Brief
Give again, word for word, every line below from the one that has "Click the application_date column header" through the one that has "Click blue Unlimited", both included, and no others.

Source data
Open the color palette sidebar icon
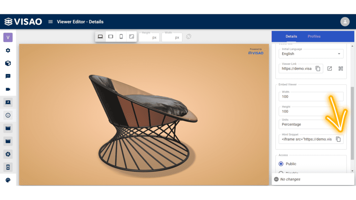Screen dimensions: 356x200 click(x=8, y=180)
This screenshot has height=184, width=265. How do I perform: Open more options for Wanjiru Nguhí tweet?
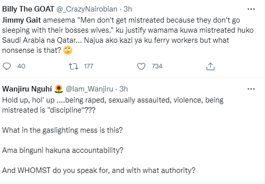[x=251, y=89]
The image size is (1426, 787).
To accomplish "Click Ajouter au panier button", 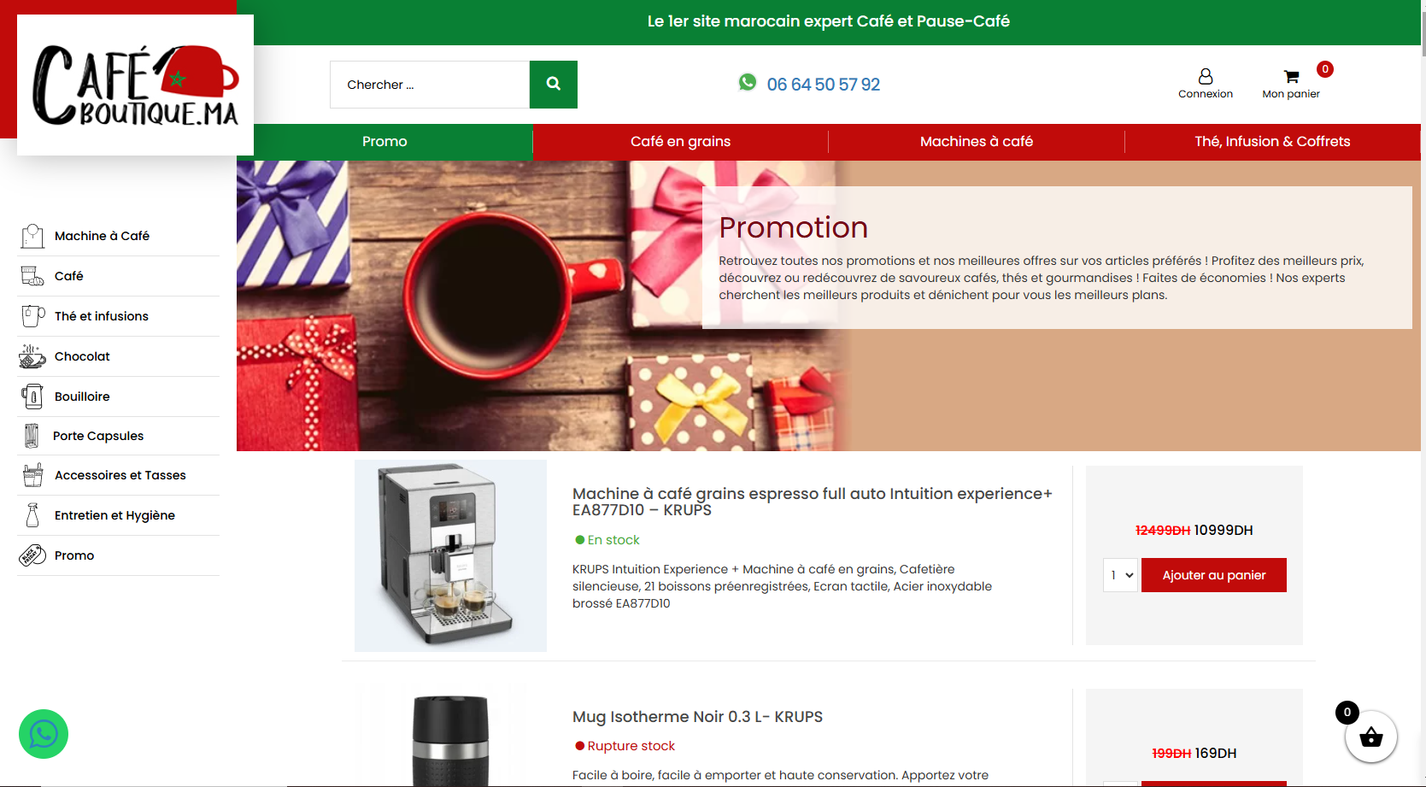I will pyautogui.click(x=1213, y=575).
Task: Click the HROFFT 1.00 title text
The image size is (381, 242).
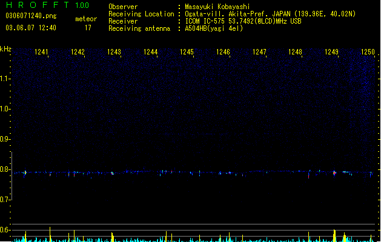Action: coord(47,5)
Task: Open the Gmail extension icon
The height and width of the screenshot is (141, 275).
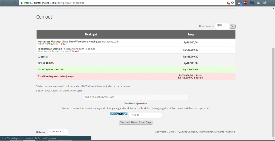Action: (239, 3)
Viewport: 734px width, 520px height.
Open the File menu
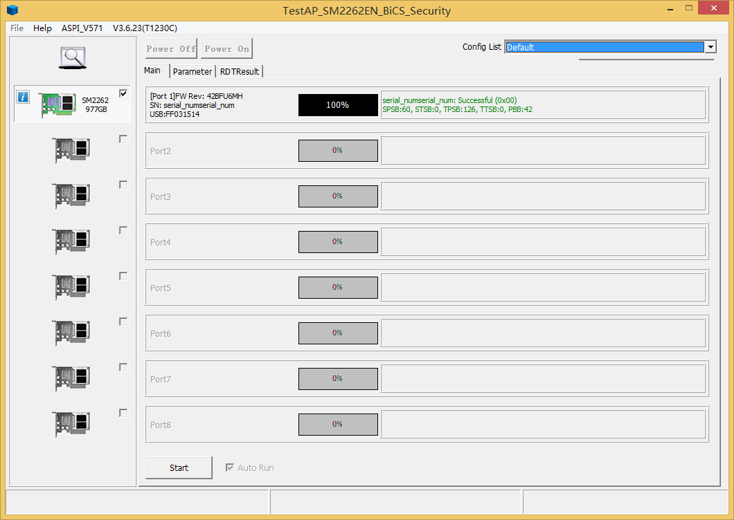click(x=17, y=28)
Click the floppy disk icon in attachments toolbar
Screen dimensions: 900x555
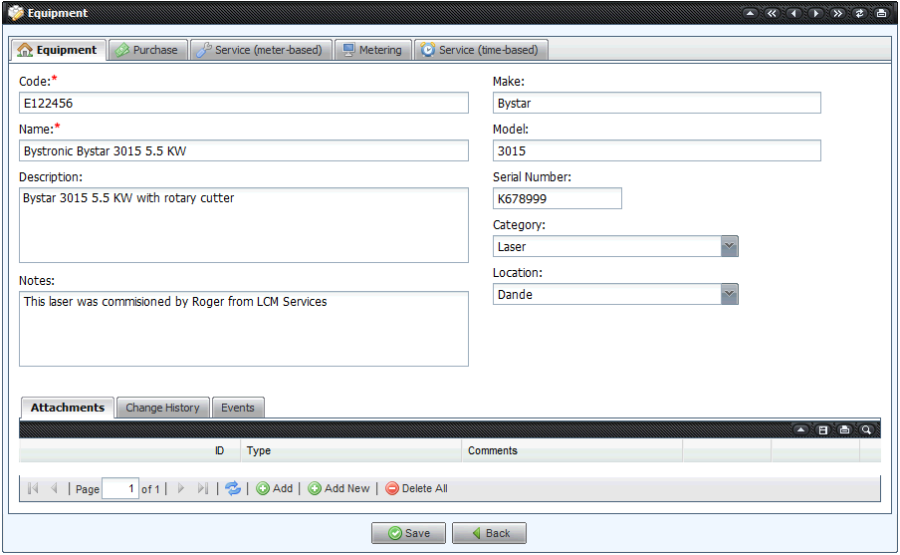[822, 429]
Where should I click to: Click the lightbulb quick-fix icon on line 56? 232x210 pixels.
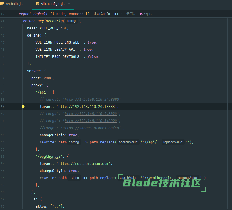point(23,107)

...

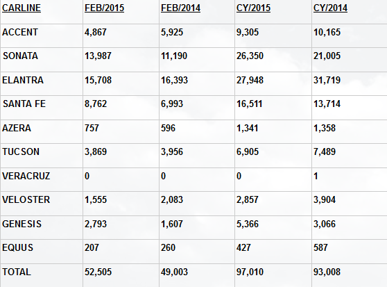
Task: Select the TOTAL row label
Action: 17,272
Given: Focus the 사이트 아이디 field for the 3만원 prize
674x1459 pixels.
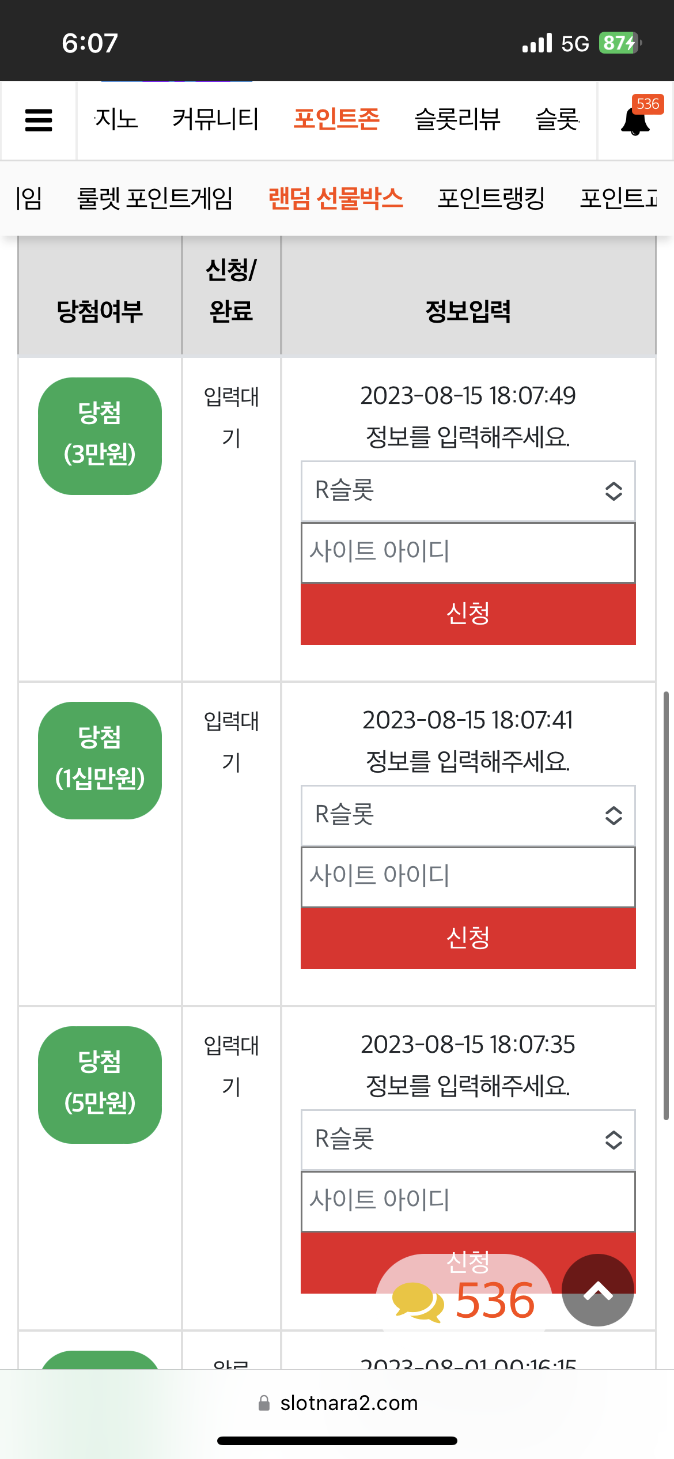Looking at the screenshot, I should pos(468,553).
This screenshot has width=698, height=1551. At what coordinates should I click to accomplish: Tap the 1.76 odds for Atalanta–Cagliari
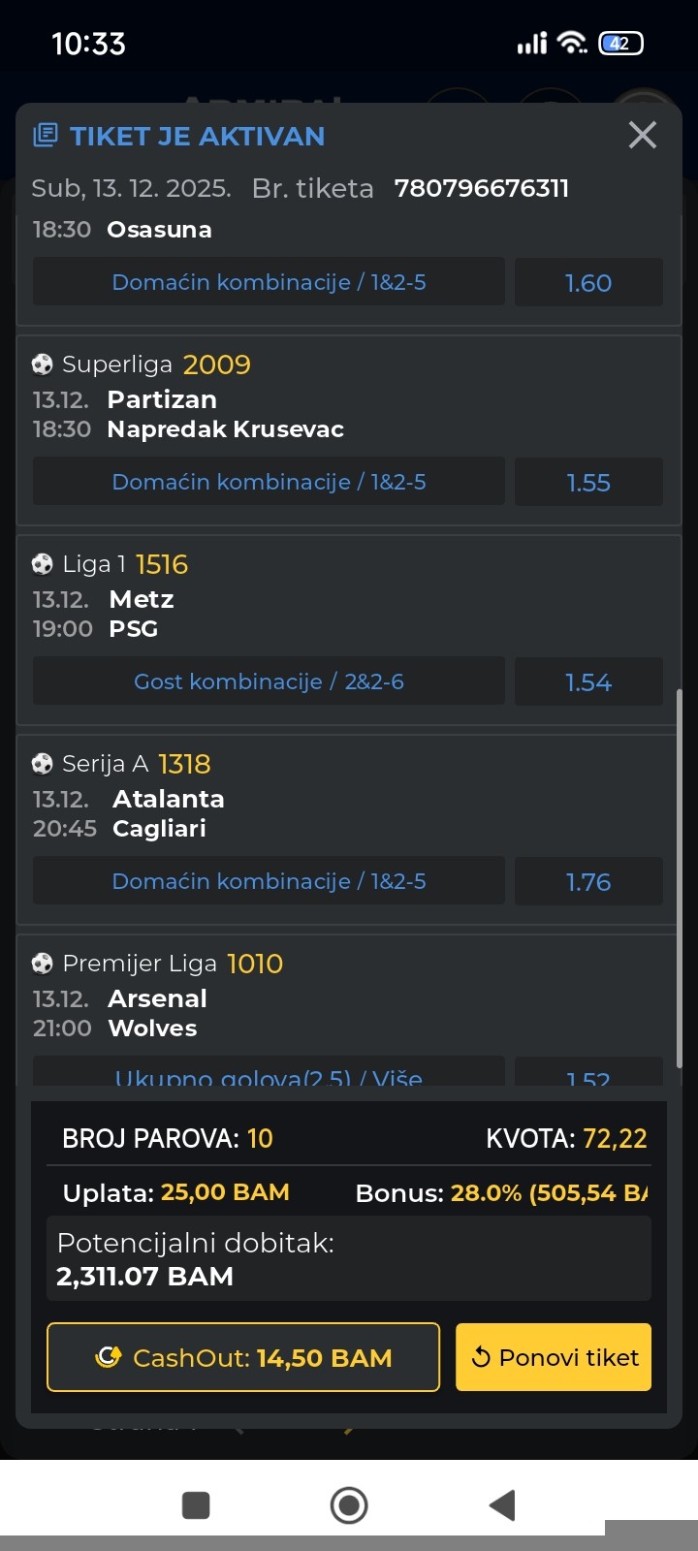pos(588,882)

...

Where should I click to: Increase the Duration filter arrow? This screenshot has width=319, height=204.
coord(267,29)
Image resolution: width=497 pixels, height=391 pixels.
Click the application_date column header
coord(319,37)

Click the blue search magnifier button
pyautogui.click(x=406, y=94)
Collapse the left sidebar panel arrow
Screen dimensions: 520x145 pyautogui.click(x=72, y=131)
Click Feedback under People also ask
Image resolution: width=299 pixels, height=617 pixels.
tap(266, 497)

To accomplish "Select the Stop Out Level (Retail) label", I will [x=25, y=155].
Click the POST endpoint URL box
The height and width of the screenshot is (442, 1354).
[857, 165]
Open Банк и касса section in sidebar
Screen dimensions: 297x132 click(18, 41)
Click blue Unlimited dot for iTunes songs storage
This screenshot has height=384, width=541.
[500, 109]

Output of the task
Click the application_date column header
coord(319,37)

Click the blue search magnifier button
pyautogui.click(x=406, y=94)
Collapse the left sidebar panel arrow
Screen dimensions: 520x145 pyautogui.click(x=72, y=131)
Click Feedback under People also ask
Image resolution: width=299 pixels, height=617 pixels.
tap(266, 497)

To accomplish "Select the Stop Out Level (Retail) label", I will [x=25, y=155].
Click the POST endpoint URL box
The height and width of the screenshot is (442, 1354).
[857, 165]
Open Банк и касса section in sidebar
Screen dimensions: 297x132 click(18, 41)
Click blue Unlimited dot for iTunes songs storage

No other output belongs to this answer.